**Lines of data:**
++++
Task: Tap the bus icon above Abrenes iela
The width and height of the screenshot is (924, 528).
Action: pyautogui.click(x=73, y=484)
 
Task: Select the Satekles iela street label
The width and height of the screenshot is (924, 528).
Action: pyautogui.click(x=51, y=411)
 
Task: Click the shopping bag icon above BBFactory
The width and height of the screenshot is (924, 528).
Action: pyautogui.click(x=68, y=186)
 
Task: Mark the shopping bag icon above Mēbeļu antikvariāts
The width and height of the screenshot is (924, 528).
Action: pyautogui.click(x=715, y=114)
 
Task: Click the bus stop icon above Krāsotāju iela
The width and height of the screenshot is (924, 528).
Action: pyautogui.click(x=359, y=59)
++++
**Given exercise:**
Can you revise the data above so that each "Action" reads "Response", with nothing else changed?

**Reply to the task:**
Task: Tap the bus icon above Abrenes iela
The width and height of the screenshot is (924, 528).
Response: pyautogui.click(x=73, y=484)
 
Task: Select the Satekles iela street label
The width and height of the screenshot is (924, 528).
Response: pyautogui.click(x=51, y=411)
 
Task: Click the shopping bag icon above BBFactory
The width and height of the screenshot is (924, 528).
Response: pyautogui.click(x=68, y=186)
 
Task: Mark the shopping bag icon above Mēbeļu antikvariāts
The width and height of the screenshot is (924, 528).
Response: pyautogui.click(x=715, y=114)
 
Task: Click the bus stop icon above Krāsotāju iela
The width and height of the screenshot is (924, 528).
Response: pyautogui.click(x=359, y=59)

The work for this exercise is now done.